Sont-ils tous égaux, puisque aucune perspective ne
suggère que certains pourraient être plus " importants "
que d'autres ; qu'il puisse y avoir des dominants et des
dominés ?
Ont-ils le sentiment d'être universels,
que leur regard sur leur vis-à-vis de chair et d'os soit
tellement direct, presque provocateur ? Sont-ils, en somme, les mille
facettes subjectives d'un unique individu qui serait, pourquoi pas,
leur géniteur : Anto et ses multiformes (mais combien "
similaires ") alter ego ?
Quelle que soit la réponse, clef de voûte de cette iconographie, ces petits êtres sont presque toujours dépourvus de corps. Comme si, pour le peintre, seules comptaient les têtes ; ce qui expliquerait pourquoi elles sont toutes solidement posées sur une amorce de cou. Conçues, en dépit de tous les questionnements, avec tant de certitude, que chacune est chantournée sans hésitation d'un unique trait de pinceau ; sans qu'il soit possible d'en déterminer le point de départ : arrondissant ou rentrant l'ovale des joues ; ondulant les chevelures, crénelant les cols se détournant parfois -rarement- pour des oreilles, comme si le visage en gestation devait naître centré sur lui-même, n'avoir pas vocation à " écouter " l'extérieur (ce que contredisent les yeux, d'où un paradoxe a priori). Et puis, presque rien, sauf les yeux, justement, qui leur mangent la figure Un nez, épaté, filiforme, en V, en triangle inachevé, quasi-réaliste parfois Et la bouche dont les jeux de formes (en croissant dressé ou tombant, vermiculé, en colimaçon ) leur confèrent à l'infini des nuances d'humeurs et de caractères, allant de joies menues à de grandes tristesses, à des peurs peut-être, de l'amour sans doute dubitatives souvent, autoritaires ou bon enfant... Car il s'agit chaque fois pour Anto, avec ces traits rudimentaires, cette grande spontanéité ; cette discrétion et cette immutabilité absolues ; cette absence radicale d'effets spectaculaires ou fictifs, de rendre perceptibles à l'instant, leurs états psychologiques.

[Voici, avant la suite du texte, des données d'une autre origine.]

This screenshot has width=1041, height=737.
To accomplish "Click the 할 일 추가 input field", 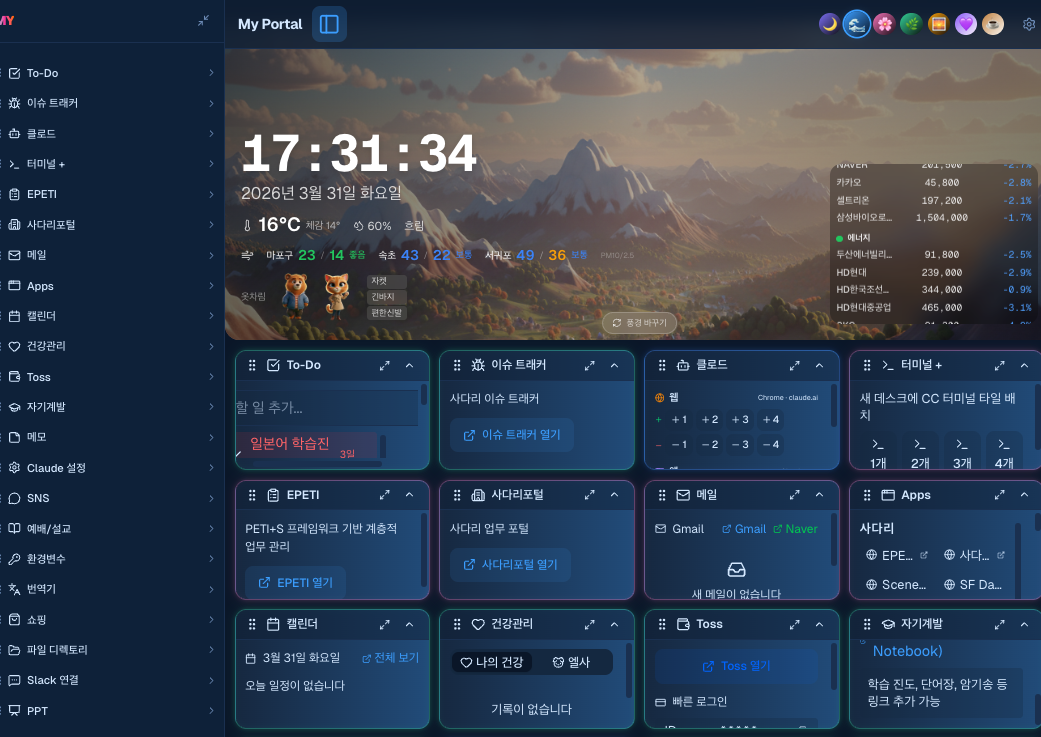I will coord(325,408).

Mais alors, ces personnages/têtes ne sont-ils que d'apparence ? Ce serait mal connaître l'artiste et sa réflexion sur l'Homme. Et il revient au visiteur de découvrir pas à pas, les infimes symboles qui se cachent derrière cette apparente répétitivité : Puisque, par exemple, ses personnages sont dépourvus de troncs, l'absence subséquente de jambes les empêche d' " aller vers ". Puisque la plupart d'entre eux sont dépourvus de bras, il leur est impossible d'appréhender le monde extérieur. Puisqu'ils sont asexués, ils n'ont pas besoin de partenaires Ils restent donc là, statiques, chacun explorant son monde intérieur. Côte à côte, mais pas " ensemble ".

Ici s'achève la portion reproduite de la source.